## Problem statement
Could you write out the opening lines of the data, word for word, stopping after the line that contains "Given: Click the right"?

************

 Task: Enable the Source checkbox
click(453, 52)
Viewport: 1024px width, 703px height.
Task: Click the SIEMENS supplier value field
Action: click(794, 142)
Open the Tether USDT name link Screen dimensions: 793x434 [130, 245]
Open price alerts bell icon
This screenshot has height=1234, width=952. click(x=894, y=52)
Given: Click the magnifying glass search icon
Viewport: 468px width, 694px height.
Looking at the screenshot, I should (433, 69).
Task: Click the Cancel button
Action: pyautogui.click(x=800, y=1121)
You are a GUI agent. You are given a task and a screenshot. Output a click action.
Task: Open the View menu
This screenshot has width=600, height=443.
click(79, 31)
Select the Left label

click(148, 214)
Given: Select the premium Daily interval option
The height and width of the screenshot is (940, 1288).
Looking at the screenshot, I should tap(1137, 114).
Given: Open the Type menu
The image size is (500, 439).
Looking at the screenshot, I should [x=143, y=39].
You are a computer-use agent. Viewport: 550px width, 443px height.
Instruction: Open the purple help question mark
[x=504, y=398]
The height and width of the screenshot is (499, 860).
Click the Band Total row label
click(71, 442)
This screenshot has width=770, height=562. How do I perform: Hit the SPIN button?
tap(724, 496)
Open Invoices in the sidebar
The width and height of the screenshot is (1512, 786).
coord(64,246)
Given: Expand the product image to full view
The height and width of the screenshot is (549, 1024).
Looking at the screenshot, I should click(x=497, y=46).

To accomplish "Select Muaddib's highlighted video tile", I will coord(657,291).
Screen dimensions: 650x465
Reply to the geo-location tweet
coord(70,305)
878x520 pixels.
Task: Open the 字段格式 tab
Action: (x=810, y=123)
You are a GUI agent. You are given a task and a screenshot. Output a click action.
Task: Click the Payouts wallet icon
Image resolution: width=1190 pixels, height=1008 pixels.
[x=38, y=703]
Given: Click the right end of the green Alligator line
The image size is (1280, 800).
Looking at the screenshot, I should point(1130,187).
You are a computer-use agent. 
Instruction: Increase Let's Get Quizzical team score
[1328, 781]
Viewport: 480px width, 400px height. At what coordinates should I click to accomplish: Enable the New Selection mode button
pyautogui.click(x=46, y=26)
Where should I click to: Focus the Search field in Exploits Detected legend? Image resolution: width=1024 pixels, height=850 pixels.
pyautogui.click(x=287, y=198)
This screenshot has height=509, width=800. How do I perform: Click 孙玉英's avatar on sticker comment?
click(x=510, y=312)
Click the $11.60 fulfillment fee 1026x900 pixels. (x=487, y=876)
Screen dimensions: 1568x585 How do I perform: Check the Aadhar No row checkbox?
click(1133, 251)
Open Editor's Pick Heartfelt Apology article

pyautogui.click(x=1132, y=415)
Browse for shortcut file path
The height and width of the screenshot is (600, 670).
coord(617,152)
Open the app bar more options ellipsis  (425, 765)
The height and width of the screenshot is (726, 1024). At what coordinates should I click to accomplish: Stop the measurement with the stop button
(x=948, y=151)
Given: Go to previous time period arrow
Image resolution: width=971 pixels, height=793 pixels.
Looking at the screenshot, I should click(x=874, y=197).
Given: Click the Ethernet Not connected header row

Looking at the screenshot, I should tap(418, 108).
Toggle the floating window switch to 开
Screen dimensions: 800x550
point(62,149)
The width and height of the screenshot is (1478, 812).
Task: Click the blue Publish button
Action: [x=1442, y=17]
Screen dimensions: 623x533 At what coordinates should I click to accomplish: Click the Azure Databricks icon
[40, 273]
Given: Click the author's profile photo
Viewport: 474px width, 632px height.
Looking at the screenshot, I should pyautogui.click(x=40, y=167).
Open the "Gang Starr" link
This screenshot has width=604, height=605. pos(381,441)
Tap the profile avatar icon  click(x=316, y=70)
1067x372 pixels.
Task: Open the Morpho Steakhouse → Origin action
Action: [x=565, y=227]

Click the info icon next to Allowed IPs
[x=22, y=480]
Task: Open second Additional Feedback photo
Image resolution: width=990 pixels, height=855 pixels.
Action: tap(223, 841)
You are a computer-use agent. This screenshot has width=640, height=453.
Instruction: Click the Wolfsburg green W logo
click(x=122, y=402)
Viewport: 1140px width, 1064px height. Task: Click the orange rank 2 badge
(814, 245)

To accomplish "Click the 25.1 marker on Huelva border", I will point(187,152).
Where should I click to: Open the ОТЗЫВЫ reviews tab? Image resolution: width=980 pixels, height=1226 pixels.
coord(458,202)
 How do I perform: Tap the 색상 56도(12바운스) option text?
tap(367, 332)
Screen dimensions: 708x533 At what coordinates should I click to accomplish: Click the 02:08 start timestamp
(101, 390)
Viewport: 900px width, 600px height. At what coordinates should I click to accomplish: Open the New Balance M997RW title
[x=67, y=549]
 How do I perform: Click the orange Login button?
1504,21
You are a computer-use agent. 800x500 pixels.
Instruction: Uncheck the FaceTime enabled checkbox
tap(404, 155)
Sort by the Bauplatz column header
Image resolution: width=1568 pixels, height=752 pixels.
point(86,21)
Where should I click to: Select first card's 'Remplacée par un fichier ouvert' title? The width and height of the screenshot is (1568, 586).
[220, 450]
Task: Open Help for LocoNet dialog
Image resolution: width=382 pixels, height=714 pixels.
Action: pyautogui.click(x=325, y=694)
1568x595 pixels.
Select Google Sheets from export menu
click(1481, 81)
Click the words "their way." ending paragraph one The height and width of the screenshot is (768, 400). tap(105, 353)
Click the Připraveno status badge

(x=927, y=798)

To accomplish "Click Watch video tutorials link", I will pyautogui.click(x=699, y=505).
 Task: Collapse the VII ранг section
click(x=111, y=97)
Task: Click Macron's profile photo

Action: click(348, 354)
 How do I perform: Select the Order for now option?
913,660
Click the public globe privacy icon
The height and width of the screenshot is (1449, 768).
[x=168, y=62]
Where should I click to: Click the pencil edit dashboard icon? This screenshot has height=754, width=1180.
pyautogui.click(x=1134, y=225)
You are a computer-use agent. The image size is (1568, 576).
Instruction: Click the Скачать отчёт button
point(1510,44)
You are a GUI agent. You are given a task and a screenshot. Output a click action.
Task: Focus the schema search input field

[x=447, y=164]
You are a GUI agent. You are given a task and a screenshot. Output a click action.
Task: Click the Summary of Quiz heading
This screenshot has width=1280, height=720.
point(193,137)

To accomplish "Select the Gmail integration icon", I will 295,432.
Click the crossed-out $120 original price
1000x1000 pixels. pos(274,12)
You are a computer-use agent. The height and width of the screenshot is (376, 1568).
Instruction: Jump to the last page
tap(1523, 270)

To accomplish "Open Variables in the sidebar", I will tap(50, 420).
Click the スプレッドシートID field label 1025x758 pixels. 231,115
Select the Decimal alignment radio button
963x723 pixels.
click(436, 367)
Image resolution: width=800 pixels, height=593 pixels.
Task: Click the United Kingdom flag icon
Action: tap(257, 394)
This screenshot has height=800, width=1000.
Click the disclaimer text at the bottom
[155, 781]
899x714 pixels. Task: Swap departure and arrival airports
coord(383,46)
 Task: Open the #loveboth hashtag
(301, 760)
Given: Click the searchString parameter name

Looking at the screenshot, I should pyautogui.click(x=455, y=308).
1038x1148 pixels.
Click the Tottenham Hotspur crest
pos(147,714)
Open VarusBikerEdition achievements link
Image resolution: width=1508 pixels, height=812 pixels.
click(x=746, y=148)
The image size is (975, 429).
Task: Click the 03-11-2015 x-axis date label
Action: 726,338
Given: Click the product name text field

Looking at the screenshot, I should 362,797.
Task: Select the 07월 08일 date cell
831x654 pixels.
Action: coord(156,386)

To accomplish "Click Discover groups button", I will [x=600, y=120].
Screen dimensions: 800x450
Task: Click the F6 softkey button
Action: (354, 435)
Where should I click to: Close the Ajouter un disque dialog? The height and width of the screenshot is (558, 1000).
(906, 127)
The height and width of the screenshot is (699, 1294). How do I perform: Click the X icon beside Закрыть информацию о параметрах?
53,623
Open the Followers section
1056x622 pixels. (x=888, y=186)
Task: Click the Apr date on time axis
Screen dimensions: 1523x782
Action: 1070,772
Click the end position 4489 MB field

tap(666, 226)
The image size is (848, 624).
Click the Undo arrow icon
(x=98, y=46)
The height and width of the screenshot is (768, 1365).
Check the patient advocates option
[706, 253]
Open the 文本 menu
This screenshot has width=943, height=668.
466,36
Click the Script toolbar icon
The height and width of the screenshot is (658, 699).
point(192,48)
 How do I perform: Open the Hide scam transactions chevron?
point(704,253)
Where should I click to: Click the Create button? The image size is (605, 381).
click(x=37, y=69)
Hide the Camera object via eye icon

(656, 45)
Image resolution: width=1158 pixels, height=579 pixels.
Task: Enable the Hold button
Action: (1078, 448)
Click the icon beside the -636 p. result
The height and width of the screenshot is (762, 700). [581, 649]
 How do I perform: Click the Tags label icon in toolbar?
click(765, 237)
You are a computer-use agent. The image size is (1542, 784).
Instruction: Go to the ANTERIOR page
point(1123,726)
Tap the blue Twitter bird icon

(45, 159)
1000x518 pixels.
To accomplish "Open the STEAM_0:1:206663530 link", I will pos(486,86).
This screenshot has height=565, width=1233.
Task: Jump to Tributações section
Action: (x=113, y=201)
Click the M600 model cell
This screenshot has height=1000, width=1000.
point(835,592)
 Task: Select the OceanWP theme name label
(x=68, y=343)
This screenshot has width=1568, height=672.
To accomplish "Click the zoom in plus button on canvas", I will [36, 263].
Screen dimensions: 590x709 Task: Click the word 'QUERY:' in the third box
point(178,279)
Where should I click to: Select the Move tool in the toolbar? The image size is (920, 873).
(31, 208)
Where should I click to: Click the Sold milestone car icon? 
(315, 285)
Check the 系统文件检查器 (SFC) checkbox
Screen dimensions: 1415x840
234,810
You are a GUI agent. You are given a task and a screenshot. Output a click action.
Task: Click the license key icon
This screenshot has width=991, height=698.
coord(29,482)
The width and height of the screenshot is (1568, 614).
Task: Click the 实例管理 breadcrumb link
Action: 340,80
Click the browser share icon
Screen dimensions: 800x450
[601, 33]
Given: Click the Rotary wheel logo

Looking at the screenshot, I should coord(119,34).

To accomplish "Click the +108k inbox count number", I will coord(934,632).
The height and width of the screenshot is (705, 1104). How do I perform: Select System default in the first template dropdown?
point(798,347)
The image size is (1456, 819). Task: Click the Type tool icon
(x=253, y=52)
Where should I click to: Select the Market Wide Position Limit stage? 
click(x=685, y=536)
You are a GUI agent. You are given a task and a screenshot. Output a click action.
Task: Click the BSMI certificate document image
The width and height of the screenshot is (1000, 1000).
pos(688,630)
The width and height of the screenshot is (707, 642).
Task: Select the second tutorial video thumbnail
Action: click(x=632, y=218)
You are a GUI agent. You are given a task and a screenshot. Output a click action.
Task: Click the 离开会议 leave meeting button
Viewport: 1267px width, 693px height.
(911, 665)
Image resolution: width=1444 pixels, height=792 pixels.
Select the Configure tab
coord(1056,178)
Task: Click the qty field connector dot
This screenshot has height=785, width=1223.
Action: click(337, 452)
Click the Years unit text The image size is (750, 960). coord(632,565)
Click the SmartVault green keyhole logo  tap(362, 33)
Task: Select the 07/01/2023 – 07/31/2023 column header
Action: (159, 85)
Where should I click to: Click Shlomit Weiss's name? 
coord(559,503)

************

## Output of the exercise
 Task: Enable the Source checkbox
click(453, 52)
Viewport: 1024px width, 703px height.
Task: Click the SIEMENS supplier value field
Action: click(794, 142)
Open the Tether USDT name link Screen dimensions: 793x434 [130, 245]
Open price alerts bell icon
This screenshot has height=1234, width=952. click(x=894, y=52)
Given: Click the magnifying glass search icon
Viewport: 468px width, 694px height.
Looking at the screenshot, I should (433, 69).
Task: Click the Cancel button
Action: pyautogui.click(x=800, y=1121)
You are a GUI agent. You are given a task and a screenshot. Output a click action.
Task: Open the View menu
This screenshot has width=600, height=443.
click(79, 31)
Select the Left label

click(148, 214)
Given: Select the premium Daily interval option
The height and width of the screenshot is (940, 1288).
Looking at the screenshot, I should tap(1137, 114).
Given: Open the Type menu
The image size is (500, 439).
Looking at the screenshot, I should [x=143, y=39].
You are a computer-use agent. Viewport: 550px width, 443px height.
Instruction: Open the purple help question mark
[x=504, y=398]
The height and width of the screenshot is (499, 860).
Click the Band Total row label
click(71, 442)
This screenshot has width=770, height=562. How do I perform: Hit the SPIN button?
tap(724, 496)
Open Invoices in the sidebar
The width and height of the screenshot is (1512, 786).
coord(64,246)
Given: Expand the product image to full view
The height and width of the screenshot is (549, 1024).
Looking at the screenshot, I should click(x=497, y=46).

To accomplish "Select Muaddib's highlighted video tile", I will coord(657,291).
Screen dimensions: 650x465
Reply to the geo-location tweet
coord(70,305)
878x520 pixels.
Task: Open the 字段格式 tab
Action: (x=810, y=123)
You are a GUI agent. You are given a task and a screenshot. Output a click action.
Task: Click the Payouts wallet icon
Image resolution: width=1190 pixels, height=1008 pixels.
[x=38, y=703]
Given: Click the right end of the green Alligator line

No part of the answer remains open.